One such leader is 16-year-old scientist, STEM advocate for girls, TIME Kid of the Year and UNICEF Youth Advocate, Gitanjali Rao: “Our generation is growing up in places where we’re seeing problems that have never existed before. We bring a new perspective to the playing field … we can help solve global problems.”  

Indeed, she can. And millions of other girls, too. We believe in the potential, the leadership, and the agency of all girls.  

This year’s theme – Our Time is Now: Our Rights, Our Future – acknowledges that while we’ve achieved progress with and for girls since the first IDG, the gains have been uneven. Far fewer girls marry today than 10 years ago, but one in five young women are still married before their 18th birthday globally.
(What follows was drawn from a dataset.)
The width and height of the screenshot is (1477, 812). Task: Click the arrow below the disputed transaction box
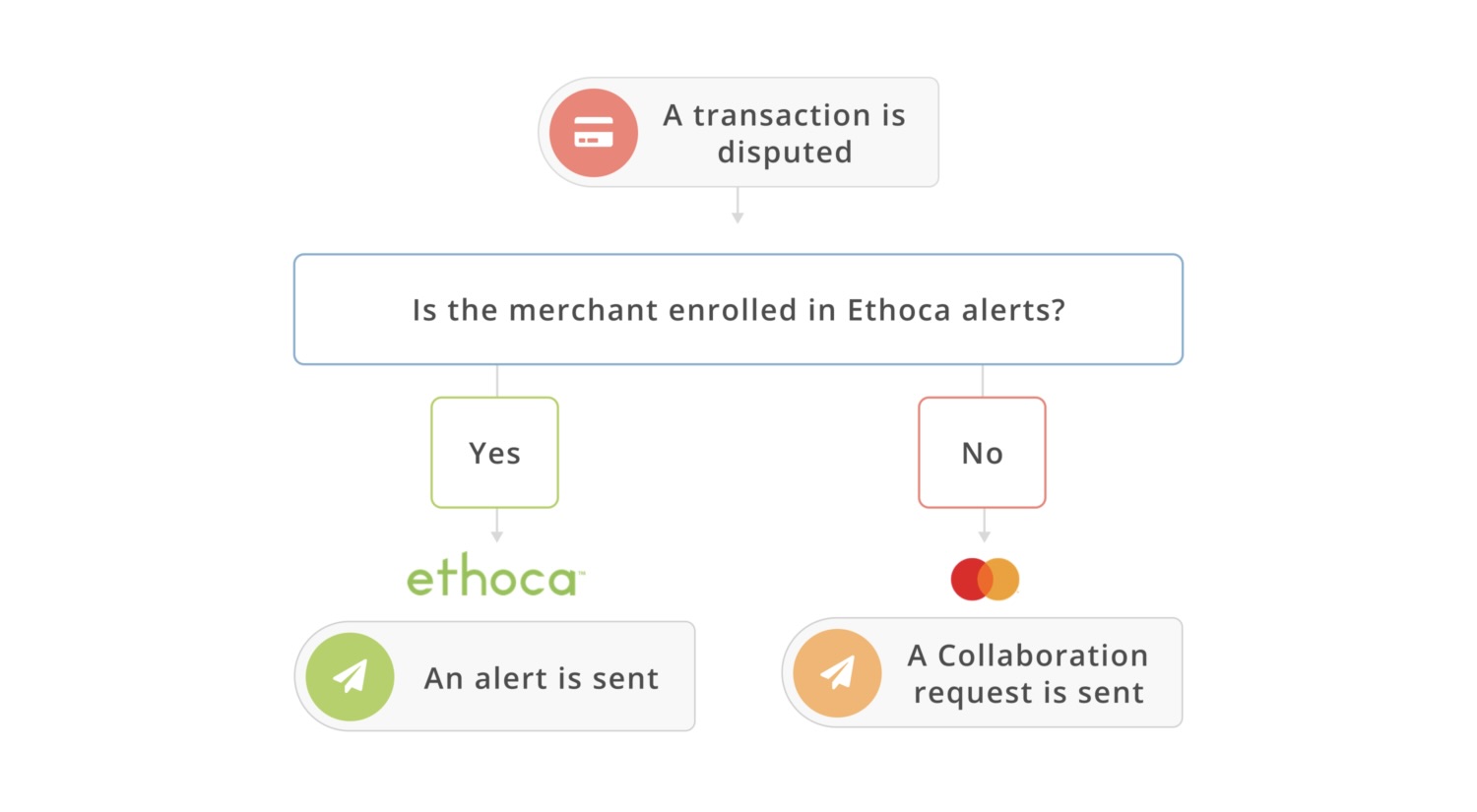[x=738, y=216]
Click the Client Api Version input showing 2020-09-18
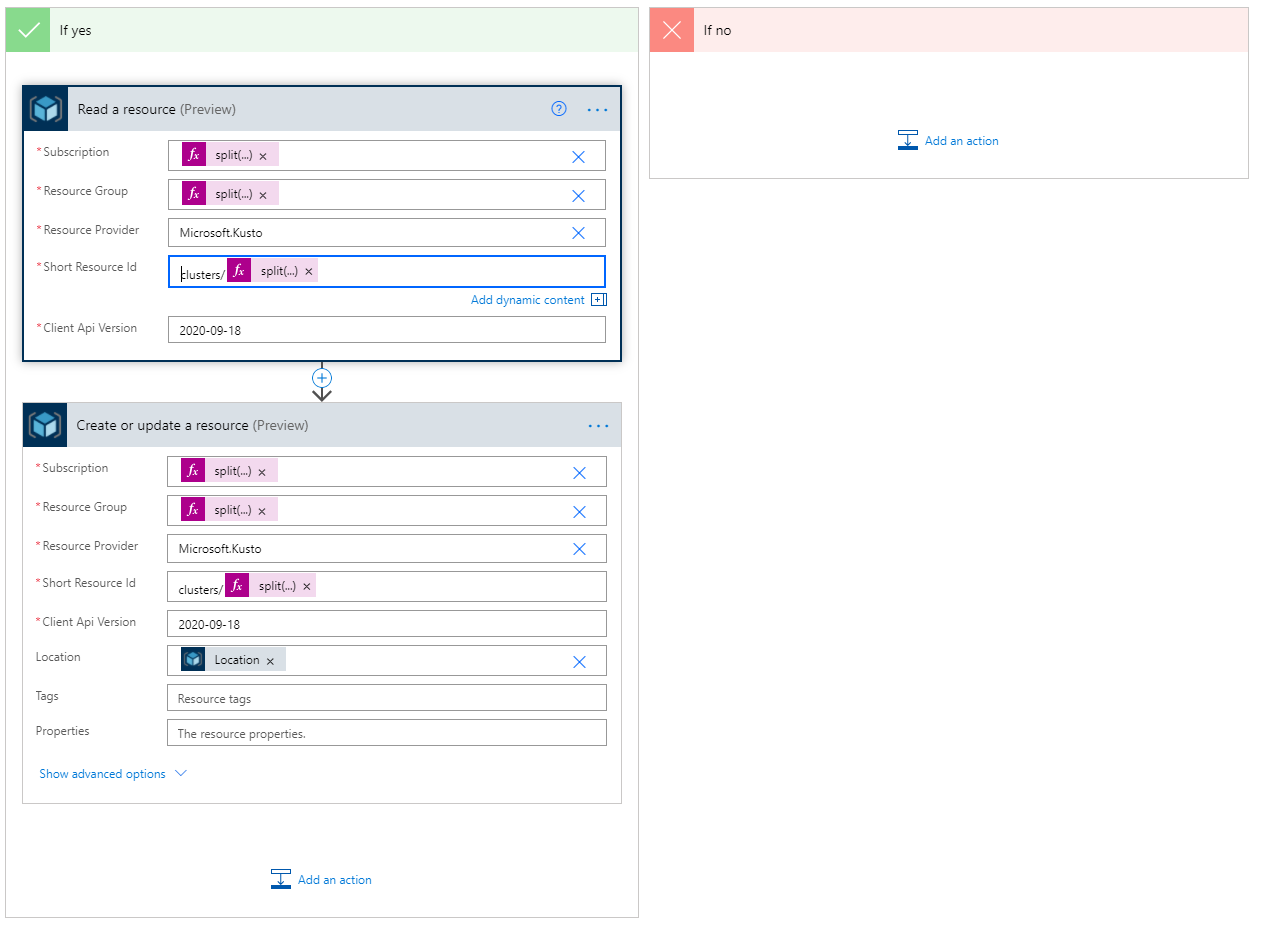This screenshot has height=930, width=1264. [x=386, y=329]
Shockingly, three million more girls of primary school age are out of school today than ten years ago. It shouldn’t be the case that six times more adolescent girls are newly infected with HIV compared to boys in sub-Saharan Africa. Or that thirty per cent of girls in 31 countries experience female genital mutilation.2

18-year-old Hadisa is one of the many girls in Afghanistan whose rights were snatched from them.
UNICEF/UN0683544/Afghanistan
18-year-old Hadisa is one of the many girls in Afghanistan whose rights were snatched from them. Yet despite this, she continues to support youth, especially girls through interventions that reach girls despite limitations on their movements: “I hope Afghan girls can gain back their rights to education, work and travel.”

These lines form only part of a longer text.